As a Jewish North West Londoner, I have always been fascinated with the Jewish American tradition of eating Chinese takeaway on Christmas day. Whilst the Americans are tucking into one of my all-time favorite cuisines, the English Jews can often be found eating roast turkey with all the trimmings.
But recently, at our local Chinese restaurant, I was struck by just how well the flavors of Chinese food lend themselves to Rosh Hashanah: from honey chicken to sweet and sour fish, fried fish head (although, I can’t guarantee that I will be partaking in that one!), slow-cooked brisket and, of course, the obligatory apple fritters.
After marrying into a traditional Sephardic family, the same traditional High Holiday dishes come out year after year. Don’t get me wrong, I love fesenjan chicken (chicken in pomegranate and walnut sauce), green curry, beef chatani, rice dishes, kibbeh and leek and spinach fritters (just to name a few), followed by an excessive amount of honey cake and sticky baklava, but this year, I’d like to change things up. The High Holidays seem like the perfect time to muscle in on this American “Jewish Christmas” tradition.
First up: honey chicken. Easily replicated, there is very little not to like about chicken that is dusted with cornflour, fried and then covered in a sticky sauce made from honey, soy, garlic and ginger. This is also a great dish to serve on a two-day festival, as the sauce is thick and will happily sit on a hot plate until ready to eat.
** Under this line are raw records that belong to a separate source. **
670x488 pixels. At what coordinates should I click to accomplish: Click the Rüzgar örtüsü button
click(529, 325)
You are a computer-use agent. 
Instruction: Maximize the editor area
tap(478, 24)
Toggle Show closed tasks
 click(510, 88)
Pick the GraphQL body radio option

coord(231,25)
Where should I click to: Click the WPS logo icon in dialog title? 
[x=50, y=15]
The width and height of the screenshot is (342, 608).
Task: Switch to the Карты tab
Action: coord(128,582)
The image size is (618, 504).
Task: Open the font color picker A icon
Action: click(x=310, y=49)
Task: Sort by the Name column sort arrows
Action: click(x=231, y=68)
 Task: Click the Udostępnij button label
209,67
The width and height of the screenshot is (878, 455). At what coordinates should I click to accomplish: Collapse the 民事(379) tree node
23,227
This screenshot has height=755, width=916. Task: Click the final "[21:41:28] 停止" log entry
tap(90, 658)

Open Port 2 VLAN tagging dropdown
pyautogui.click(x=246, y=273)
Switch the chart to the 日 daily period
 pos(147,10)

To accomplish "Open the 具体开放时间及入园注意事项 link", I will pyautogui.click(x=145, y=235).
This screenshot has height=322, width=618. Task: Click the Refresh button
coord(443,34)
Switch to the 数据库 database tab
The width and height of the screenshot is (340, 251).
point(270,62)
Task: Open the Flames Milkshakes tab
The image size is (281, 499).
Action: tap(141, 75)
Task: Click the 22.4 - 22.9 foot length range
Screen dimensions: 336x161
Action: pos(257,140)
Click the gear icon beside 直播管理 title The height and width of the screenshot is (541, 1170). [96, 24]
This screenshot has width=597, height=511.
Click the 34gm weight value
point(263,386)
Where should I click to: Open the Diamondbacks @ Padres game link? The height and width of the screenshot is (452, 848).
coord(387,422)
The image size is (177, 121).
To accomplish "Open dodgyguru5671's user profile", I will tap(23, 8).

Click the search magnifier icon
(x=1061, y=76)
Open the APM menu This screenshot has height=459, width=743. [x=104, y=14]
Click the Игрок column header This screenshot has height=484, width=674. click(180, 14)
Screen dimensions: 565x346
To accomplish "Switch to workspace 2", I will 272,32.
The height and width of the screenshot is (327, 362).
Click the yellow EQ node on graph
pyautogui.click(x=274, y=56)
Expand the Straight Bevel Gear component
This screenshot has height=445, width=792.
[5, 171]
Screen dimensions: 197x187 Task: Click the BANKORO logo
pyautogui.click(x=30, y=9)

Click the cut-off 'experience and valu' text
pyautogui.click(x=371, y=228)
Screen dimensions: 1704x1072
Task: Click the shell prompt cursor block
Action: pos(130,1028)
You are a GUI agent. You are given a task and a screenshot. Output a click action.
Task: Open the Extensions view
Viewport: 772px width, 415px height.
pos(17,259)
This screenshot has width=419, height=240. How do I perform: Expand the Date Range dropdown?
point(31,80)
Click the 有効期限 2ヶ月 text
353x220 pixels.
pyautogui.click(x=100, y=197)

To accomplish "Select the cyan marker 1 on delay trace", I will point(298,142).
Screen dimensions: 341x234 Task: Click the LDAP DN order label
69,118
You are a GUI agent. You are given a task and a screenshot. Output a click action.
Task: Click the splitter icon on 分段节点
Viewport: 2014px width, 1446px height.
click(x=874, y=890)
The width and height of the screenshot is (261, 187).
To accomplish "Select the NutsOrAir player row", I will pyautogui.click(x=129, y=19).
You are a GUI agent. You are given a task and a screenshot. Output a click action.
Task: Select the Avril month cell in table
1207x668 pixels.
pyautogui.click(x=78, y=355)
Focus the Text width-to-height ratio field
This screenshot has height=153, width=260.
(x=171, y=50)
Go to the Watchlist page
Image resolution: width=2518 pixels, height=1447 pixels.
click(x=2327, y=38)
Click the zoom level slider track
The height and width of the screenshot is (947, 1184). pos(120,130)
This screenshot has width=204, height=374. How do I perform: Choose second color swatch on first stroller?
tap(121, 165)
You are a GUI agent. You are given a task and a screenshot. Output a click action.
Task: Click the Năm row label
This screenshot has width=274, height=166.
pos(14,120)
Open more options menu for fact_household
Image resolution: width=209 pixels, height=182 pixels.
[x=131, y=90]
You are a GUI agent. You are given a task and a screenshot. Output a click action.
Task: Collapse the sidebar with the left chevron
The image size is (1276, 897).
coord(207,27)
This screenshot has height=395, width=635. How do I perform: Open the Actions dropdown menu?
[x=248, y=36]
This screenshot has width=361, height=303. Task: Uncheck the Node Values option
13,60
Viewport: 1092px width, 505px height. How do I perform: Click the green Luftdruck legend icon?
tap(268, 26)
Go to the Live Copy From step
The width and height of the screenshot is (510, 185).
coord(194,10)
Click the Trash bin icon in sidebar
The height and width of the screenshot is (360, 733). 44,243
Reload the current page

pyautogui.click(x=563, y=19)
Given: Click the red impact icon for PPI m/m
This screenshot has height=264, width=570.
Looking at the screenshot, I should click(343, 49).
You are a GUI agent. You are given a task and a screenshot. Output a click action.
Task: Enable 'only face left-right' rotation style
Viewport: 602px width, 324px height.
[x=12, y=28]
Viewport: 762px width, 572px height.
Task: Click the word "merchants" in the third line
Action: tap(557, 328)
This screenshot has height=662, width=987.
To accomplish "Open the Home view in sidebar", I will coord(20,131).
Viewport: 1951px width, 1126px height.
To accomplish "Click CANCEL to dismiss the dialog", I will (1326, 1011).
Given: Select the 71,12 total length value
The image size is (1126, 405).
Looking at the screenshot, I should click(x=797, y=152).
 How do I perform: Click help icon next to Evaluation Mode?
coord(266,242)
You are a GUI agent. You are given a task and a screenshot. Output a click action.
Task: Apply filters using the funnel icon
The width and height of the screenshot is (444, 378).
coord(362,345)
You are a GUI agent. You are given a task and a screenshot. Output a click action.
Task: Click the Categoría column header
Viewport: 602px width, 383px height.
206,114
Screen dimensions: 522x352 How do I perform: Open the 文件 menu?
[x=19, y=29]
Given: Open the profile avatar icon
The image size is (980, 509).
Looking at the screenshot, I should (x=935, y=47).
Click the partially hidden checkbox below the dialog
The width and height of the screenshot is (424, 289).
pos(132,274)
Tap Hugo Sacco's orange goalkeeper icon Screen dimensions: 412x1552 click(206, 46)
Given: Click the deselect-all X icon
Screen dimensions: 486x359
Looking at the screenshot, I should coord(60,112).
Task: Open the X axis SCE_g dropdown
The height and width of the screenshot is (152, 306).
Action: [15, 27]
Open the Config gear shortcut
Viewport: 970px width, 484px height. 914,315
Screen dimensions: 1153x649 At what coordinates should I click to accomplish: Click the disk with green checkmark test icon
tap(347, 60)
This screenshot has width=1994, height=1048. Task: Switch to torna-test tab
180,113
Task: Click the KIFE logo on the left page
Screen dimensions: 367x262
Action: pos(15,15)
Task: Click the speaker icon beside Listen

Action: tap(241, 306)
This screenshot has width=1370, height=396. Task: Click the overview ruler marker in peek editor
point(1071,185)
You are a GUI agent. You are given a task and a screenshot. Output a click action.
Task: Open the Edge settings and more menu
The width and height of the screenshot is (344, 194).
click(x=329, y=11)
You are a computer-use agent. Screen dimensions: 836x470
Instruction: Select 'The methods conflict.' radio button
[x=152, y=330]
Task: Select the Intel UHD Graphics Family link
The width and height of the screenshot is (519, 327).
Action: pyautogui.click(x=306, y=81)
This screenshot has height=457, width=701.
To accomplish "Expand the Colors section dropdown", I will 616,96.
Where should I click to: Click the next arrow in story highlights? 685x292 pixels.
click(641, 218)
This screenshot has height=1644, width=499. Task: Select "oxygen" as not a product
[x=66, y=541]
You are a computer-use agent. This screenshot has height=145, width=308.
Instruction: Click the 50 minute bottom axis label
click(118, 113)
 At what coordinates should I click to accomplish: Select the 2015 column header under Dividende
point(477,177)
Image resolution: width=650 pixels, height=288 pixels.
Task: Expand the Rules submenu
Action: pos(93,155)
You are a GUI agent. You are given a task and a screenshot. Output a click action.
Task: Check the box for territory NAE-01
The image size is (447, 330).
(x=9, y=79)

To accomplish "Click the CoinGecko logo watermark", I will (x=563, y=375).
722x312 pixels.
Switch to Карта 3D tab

Plus, we all know how good Chinese food the following day is.
Fish heads have long been a tradition on the Rosh Hashanah seder plate, symbolizing the head of the new year and bringing prosperity to all those who dare to take a piece. Everyone in our house tends to hold their nose and eat, hoping that they will be rewarded for their endeavor. In China, however, the fish head has long been a delicacy and eaten in a variety of different ways, from coated in flour and deep fried before being sprinkled with fried garlic and chillies, or being braised in a stock of ginger, soy and sesame. Perhaps if I cook mine in the same way, it will not evoke a table of scrunched up noses?! Watch this space.
Of course, no Rosh Hashanah meal is complete without a brisket, which is also proudly on the menu of our local Chinese restaurant, slow cooked with soy, star anise, five spice and plenty of honey. Quick and easy to prepare, it’s a winner.
One of my earliest memories is going to a Chinese restaurant with my family. Every time we went, I thought that it was amazing that there were only three things on the dessert menu: apple fritters, banana fritters or tinned lychee. Apple fritters have always been my favorite, and strike me as the perfect dessert to serve on Rosh Hashana to a table of people who have just eaten enough to sink a battleship. Adding ice-cold soda water and a touch of baking powder to the batter will ensure a thin and crispy fritter. Even if they go a little soft before serving, a few minutes in the oven will crisp them up again before pouring over the obligatory honey.
I adore the High Holidays and everything that goes with them, from the decorations, the cooking and, most importantly, creating memories and traditions. To me, traditions are not only passed down, but created; new quirks and personal touches that our children will remember when they grow up. This year, Chinese food will take pride of place on our Rosh Hashanah table, and I am so looking forward to our very first Chinese New Year!